Dans l’affaire de Bourges ce ne sont pas les faits qui sont déroutants mais l’apparente surprise manifestée par les autorités et l’incapacité, en l’état actuel des procédures, de reconnaître le danger imminent. Comme si la petite fille de Bourges était la première. Comme s’il n’y avait pas eu avant elle Marina, Dylan, Enzo, Angèle, Fiona et tous les autres, comme s’il n’y avait pas eu les rapports, les colloques, les livres, les procès. Comme si chaque affaire, quelles que soient les failles, les carences, ou simplement les limites, ne révélait de vérité que pour elle-même et que le système dans sa globalité n’avait pas à être interrogé à la lumière des dossiers accumulés.

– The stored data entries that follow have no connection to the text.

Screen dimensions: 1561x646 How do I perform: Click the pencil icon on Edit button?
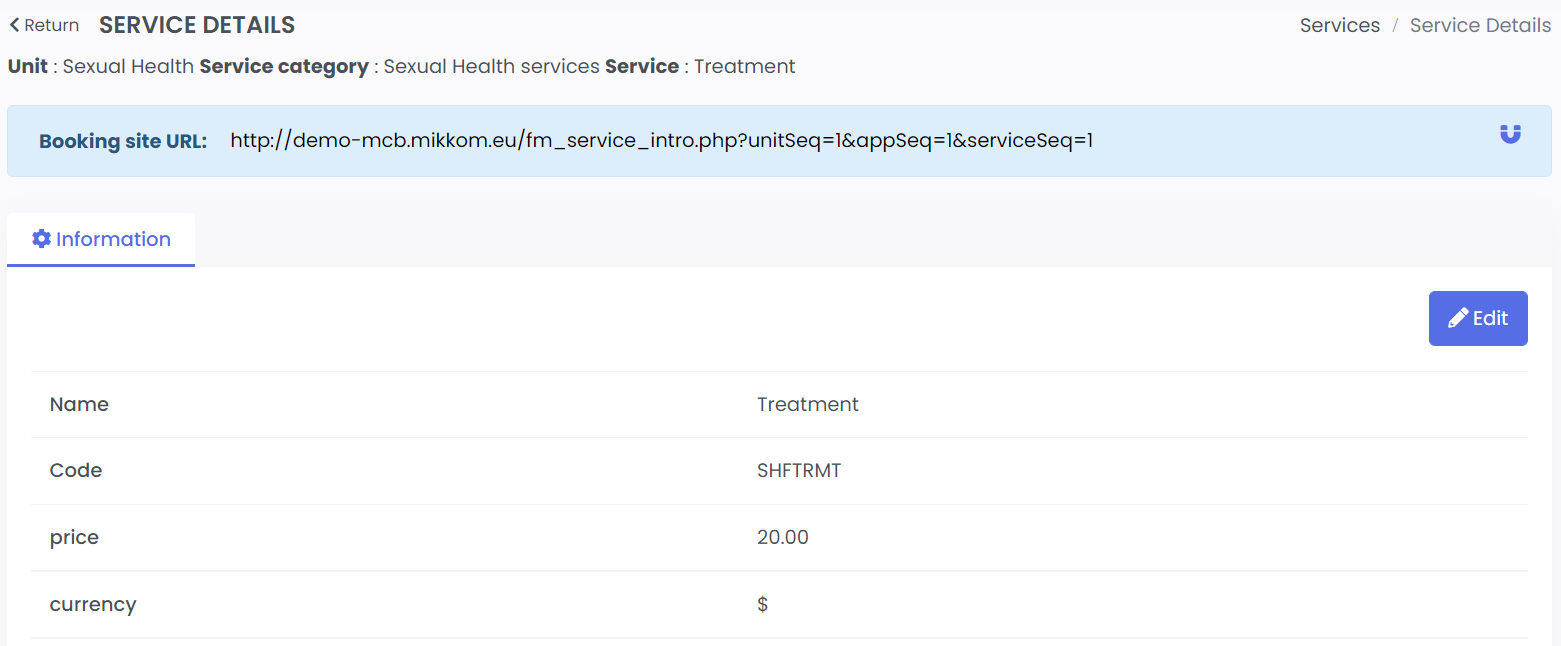[1458, 318]
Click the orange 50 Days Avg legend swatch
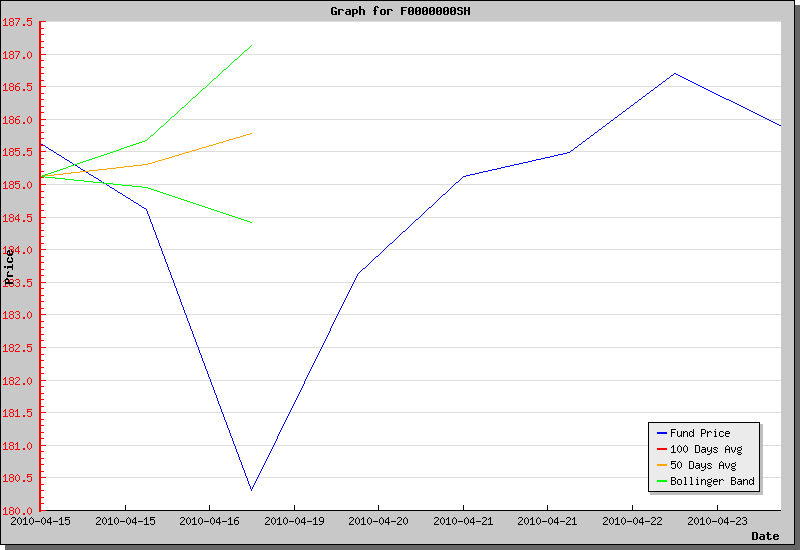The height and width of the screenshot is (550, 800). [x=661, y=466]
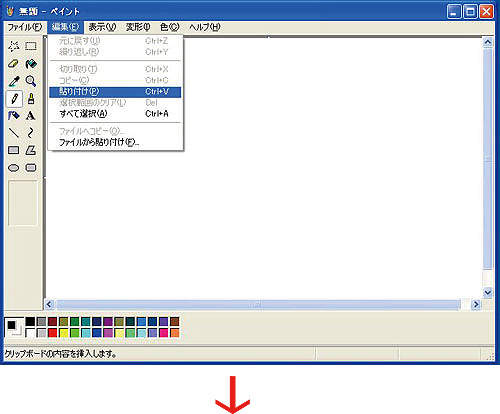
Task: Click the horizontal scrollbar right arrow
Action: tap(476, 304)
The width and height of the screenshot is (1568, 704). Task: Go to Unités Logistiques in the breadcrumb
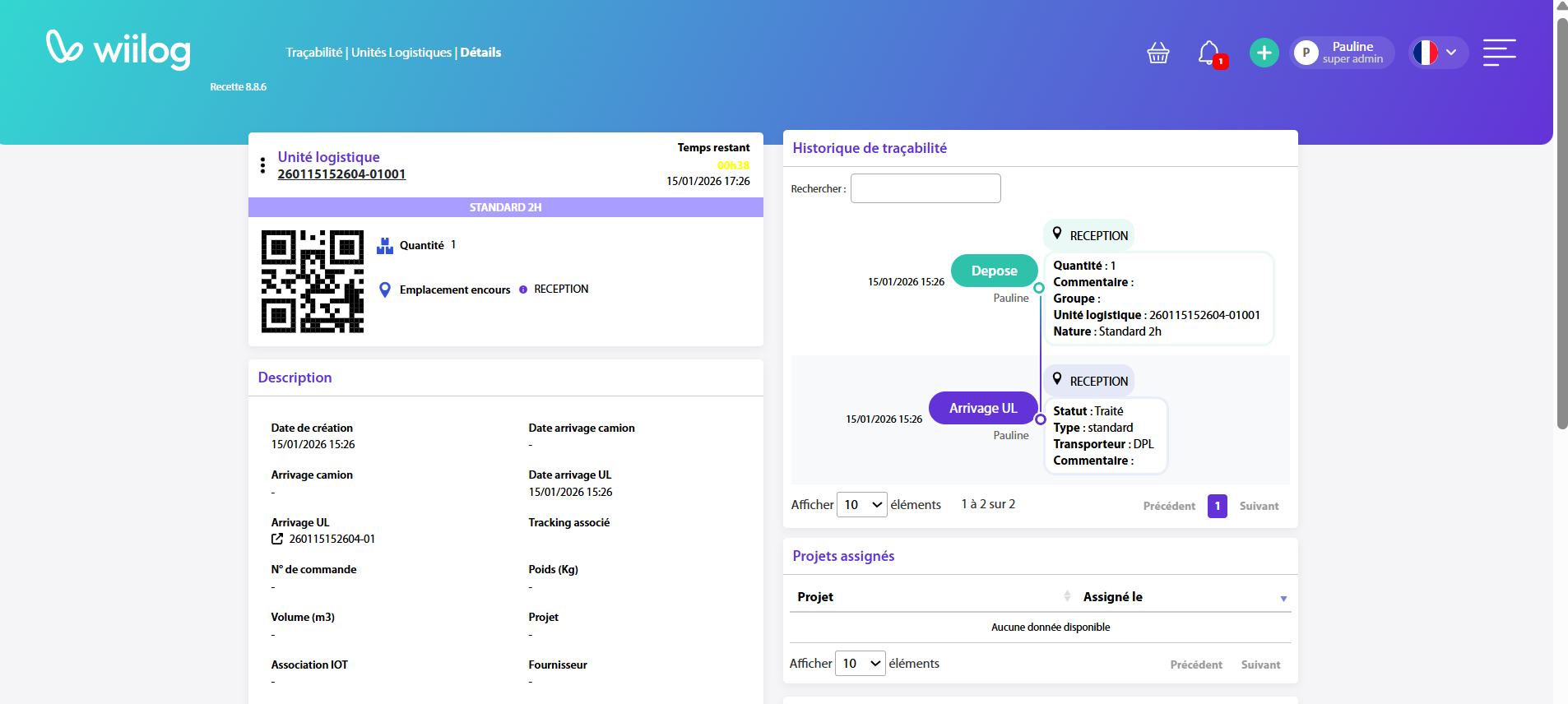(x=401, y=53)
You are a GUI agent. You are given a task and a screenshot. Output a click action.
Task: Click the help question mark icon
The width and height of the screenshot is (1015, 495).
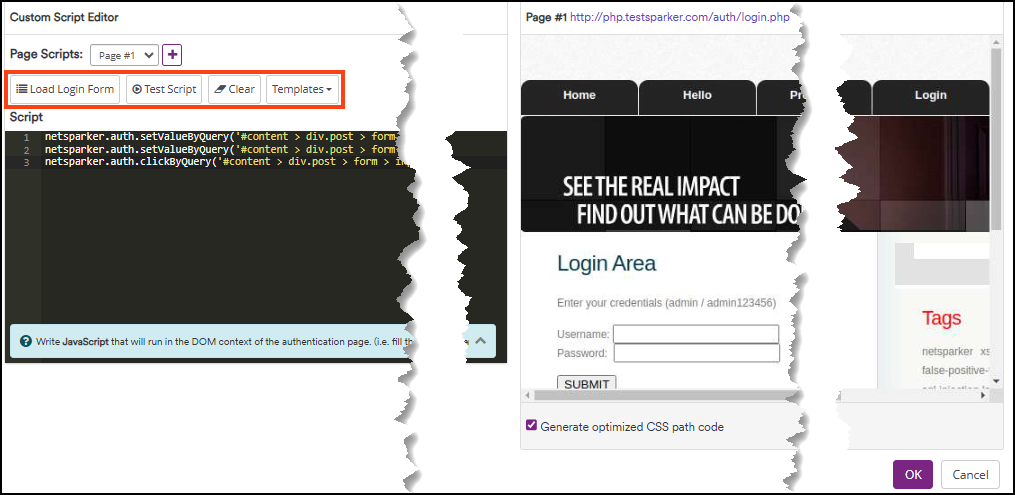pyautogui.click(x=24, y=342)
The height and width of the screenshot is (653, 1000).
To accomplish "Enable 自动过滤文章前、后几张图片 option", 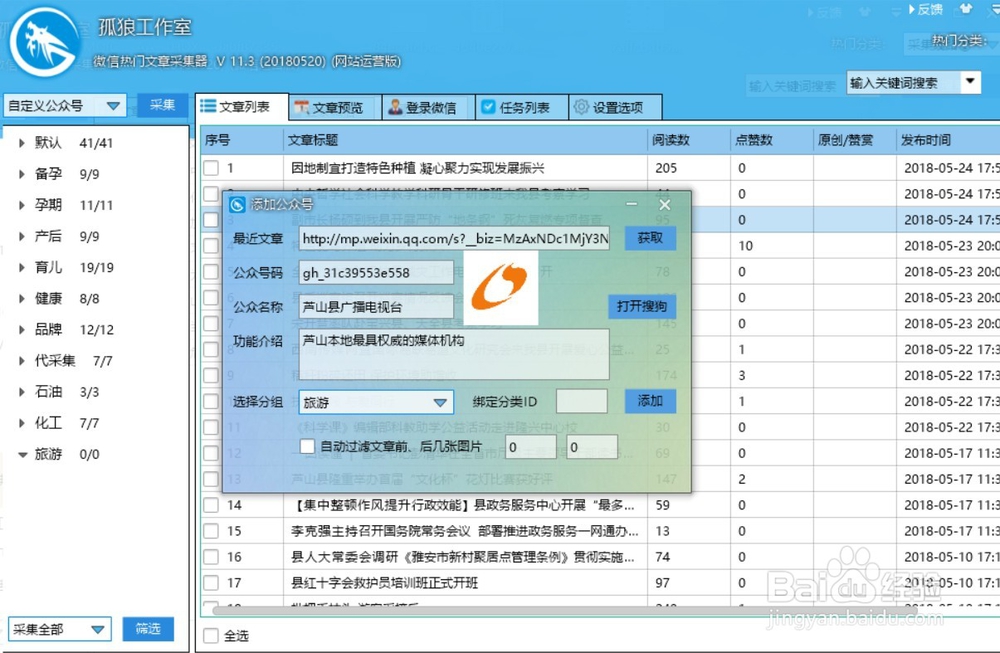I will (308, 446).
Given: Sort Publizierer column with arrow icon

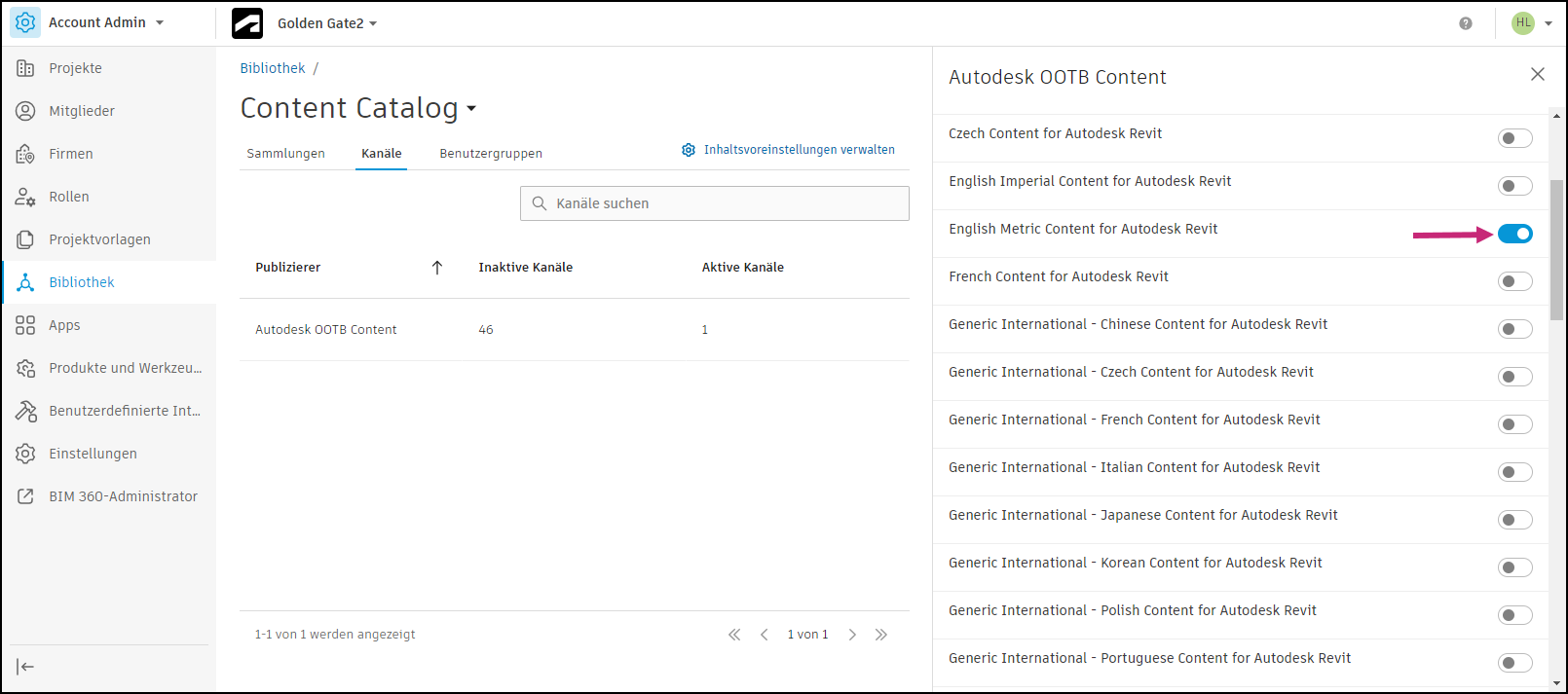Looking at the screenshot, I should tap(437, 268).
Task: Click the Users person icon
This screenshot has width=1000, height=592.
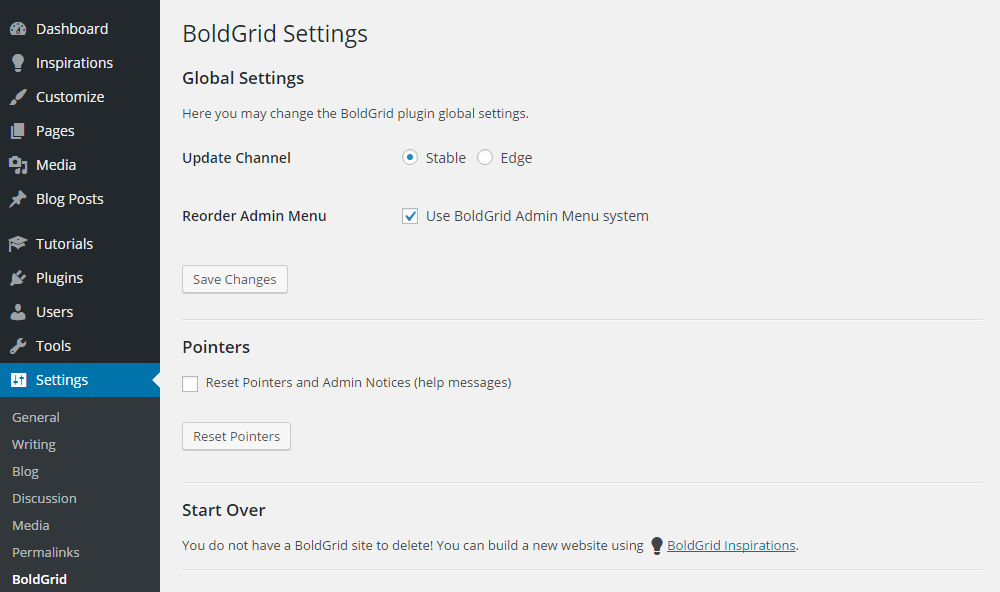Action: pyautogui.click(x=18, y=312)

Il devrait pourtant bien être possible de recenser toutes les affaires d’homicide  sur mineurs de 15 ans des 30 dernières années, de les analyser, les classer, d’en extraire les éléments récurrents, les points communs, d’effectuer des projections, des modélisations, d’en retenir des statistiques, des outils, des grilles d’analyse. Autant d’enseignements qui, sans prétendre éviter à l’avenir tout drame de ce type, pourraient à tout le moins  renforcer la capacité de chacun des acteurs à reconnaître l’urgence absolue quand elle se présente.